Я едва осознаю́, что тощая женщина приковывает меня к толстой железной ножке кровати. Снова теряю сознание, прежде чем успеваю сообразить, что делать дальше.
В следующий раз просыпаюсь с куда более ясной головой. Моя левая рука сильно распухла и кровоточит.
Теперь у меня нет ни единого шанса высвободить ее. Я раздробила кости в кашу, но так и не смогла освободиться.
Мне нужно найти способ выбраться и вернуться к своим детям. Вижу их лица так ясно, что мне кажется, будто я могу протянуть руку и коснуться их. Меня охватывает столь глубокое чувство потери, что мне кажется, будто оно разрывает меня на части. Я начинаю плакать. «Я потеряла их. Я потеряла своих детей».
Ударяю левой рукой по полу, и меня пронзает ослепительная вспышка боли. Она сжигает горе и вонзает в мой мозг острый осколок готовности к действию.
Я ударяю снова.
Закусываю губу, чтобы удержать крик, хотя все мое тело дрожит от необходимости молчать. Мне кажется, будто я сейчас рассыплюсь на кусочки, но этого не происходит. Когда вспышка перед глазами угасает, я начинаю что-то соображать. Боль помогает. Боль прогоняет остатки наркотического дурмана.
Я слышу, как скрипит пол под шагами, и вижу тощие босые ноги женщины, опоившей меня. Она стоит надо мной. Я трясу головой, словно наркоманка, и женщина несколько секунд разглядывает меня, потом уходит. Удостоверившись, что она больше не может видеть меня, осматриваюсь по сторонам.
Я нахожусь в той же самой комнате. Это та же самая кровать. Действительно ли я просыпалась в ней рядом с Мэлвином или это был какой-то странный наркотический бред?

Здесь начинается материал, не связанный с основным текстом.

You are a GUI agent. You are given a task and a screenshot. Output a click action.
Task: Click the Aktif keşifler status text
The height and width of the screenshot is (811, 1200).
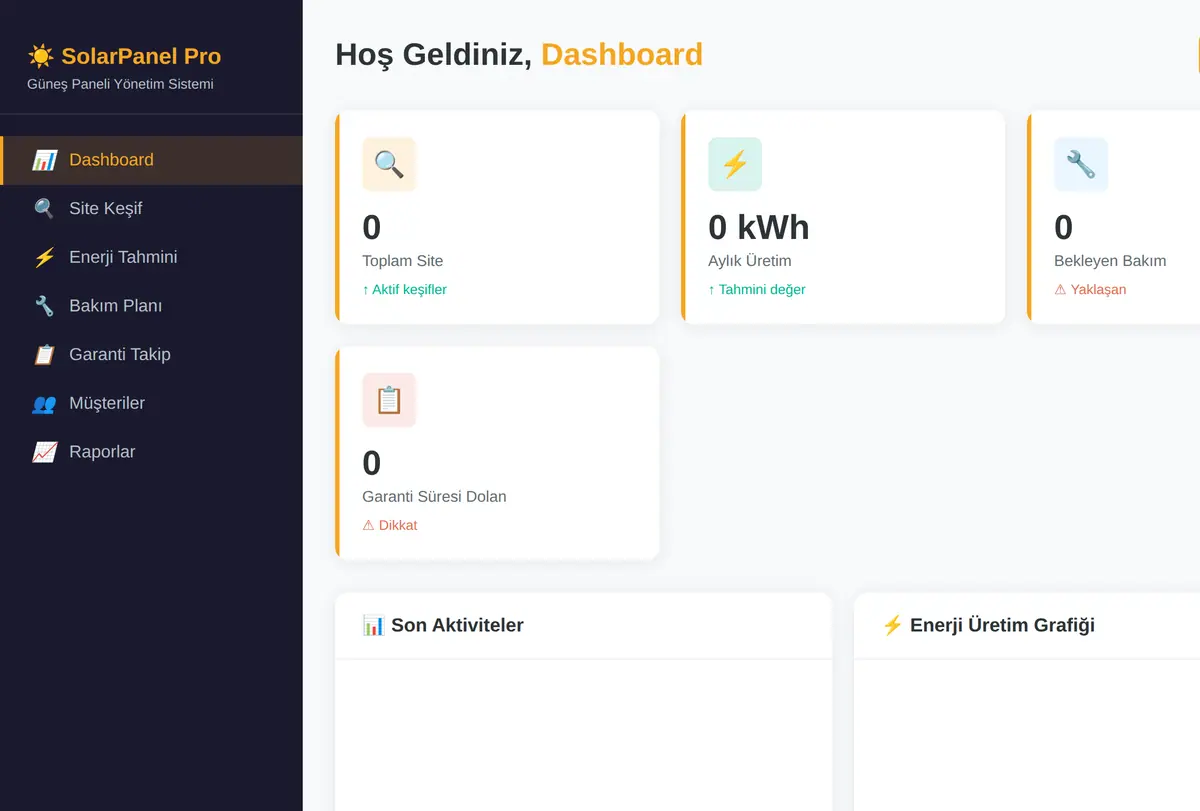(x=404, y=290)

Я хотела бы верить в последнее, но знаю, что это реальность. Он реален.
Это всё – мрачная реальность, и мне нужно собраться, потому что время на исходе.
Мэлвин говорил мне что-то о детях. Что-то ужасное. Я пытаюсь вспомнить, но оно ускользает прочь, как масло на воде, и я почти признательна за это, потому что могу вспомнить только чувство отчаяния, но не его причину.

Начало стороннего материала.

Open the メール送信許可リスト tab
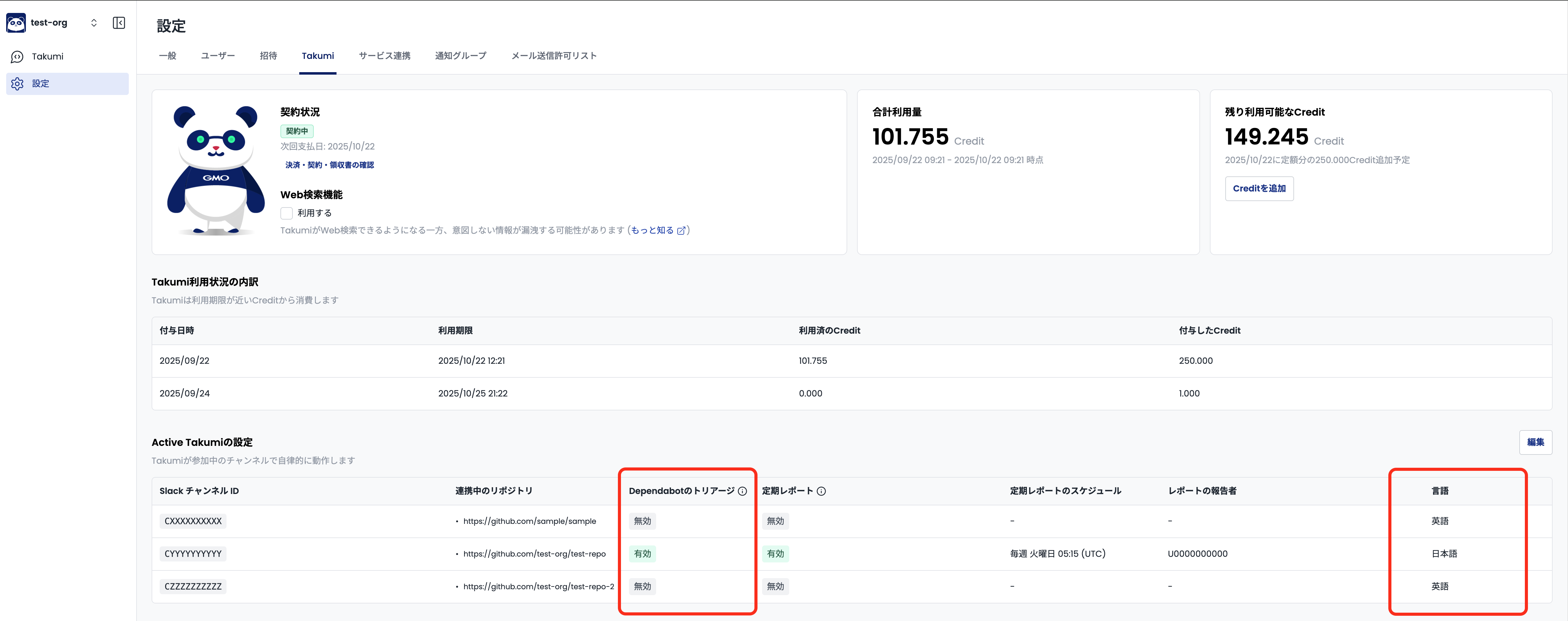pos(554,56)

Сосредотачиваюсь на том, что вижу сейчас. Моя раздувшаяся, израненная рука. Браслет наручников, врезавшийся в распухшую плоть. Багрово-фиолетовые кончики пальцев.
Второй браслет наручников застегнут на железной ножке кровати.
Несколько долгих секунд я смотрю на него, а потом медленно понимаю, что такого нашла в этом зрелище.
Я могу снять его с ножки.
Кровать тяжелая, но ножка намного тоньше окружности наручника. Если я приподниму кровать, то смогу стянуть его. Девушка-наркоманка небрежно выполнила свою работу. Она думает, что я до сих пор не в себе.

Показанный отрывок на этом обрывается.